(This answer is based on experience with the business side of sales forecasting, more so than on rigorous statistical/mathematical knowledge)
Looking at your data, it makes more sense to forecast it at a weekly level than at a daily level. At at daily level it is too sparse, but at a weekly level you would have a more meaningful times series.
week 1: 0,0,1,0,0,0,0
week 2: 2,0,0,0,0,0,0
week 3: 0,0,0,1,0,0,0
week 4: 1,0,1,0,0,0,0
week 5: 0,0,0,0,0,0,0
week 6: 1,0,0,2,0,0,0
Any forecasting method you would use at a daily level, would give a fractional value per day. This doesn't really help, since these are sales units, so a forecast value of ~ 0.14 doesn't mean much, unless you interpret it as a probability (and I don't know enough math to help in that case, but others might know better how to treat that).

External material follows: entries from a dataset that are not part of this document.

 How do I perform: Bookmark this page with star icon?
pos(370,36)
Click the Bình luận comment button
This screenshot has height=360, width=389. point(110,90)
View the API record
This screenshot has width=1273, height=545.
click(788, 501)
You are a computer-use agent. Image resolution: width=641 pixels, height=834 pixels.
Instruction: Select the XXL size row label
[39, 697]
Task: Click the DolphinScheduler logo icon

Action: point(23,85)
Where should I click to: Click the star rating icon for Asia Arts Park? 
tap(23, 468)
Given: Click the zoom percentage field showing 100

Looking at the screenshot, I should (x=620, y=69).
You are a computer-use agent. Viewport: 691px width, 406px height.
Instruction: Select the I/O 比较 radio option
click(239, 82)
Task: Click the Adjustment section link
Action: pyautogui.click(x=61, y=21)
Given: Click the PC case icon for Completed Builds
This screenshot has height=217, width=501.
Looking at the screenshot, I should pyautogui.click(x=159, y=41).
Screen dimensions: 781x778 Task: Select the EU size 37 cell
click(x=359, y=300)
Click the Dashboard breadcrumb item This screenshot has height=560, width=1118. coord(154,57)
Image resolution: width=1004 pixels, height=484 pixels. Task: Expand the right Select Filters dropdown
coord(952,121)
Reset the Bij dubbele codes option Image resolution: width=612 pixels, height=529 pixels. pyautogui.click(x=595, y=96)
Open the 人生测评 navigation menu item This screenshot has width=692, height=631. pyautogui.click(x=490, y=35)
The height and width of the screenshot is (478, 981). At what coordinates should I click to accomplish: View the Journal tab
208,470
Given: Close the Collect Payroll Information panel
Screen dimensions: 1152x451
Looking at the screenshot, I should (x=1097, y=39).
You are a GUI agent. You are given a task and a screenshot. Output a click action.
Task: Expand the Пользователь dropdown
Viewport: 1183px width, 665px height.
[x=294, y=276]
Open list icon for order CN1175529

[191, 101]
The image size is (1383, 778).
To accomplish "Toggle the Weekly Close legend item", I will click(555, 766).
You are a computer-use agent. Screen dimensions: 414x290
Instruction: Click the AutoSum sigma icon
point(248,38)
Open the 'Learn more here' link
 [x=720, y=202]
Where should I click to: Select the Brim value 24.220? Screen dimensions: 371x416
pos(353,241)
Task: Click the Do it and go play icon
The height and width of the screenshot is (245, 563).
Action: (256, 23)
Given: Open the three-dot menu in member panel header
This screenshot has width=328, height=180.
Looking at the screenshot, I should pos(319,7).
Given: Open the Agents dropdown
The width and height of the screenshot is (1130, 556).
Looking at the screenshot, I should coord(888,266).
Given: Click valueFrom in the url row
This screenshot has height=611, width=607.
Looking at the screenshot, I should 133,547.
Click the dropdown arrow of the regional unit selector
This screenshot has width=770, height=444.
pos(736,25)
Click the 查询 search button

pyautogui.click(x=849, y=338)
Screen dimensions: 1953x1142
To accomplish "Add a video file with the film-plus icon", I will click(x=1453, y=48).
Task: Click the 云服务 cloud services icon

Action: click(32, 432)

If you aggregate the data by week, you get:
week 1: 1
week 2: 2
week 3: 1
week 4: 2
week 5: 0
week 6: 3
You can then simply average that value over all the weeks you have, or maybe use a moving average. You would then get an average of 3 units sold per two weeks.
Keep in mind that this is a sales forecast: What is the purpose of a sales forecast? To make sure that you have enough inventory to satisfy customers' demand. Based on the method I described above, you would know that you need to ship/order 3 units of inventory every 2 weeks to satisfy the demand for that product - without going into ARIMA or Exponential smoothing or some other more involved time series analysis.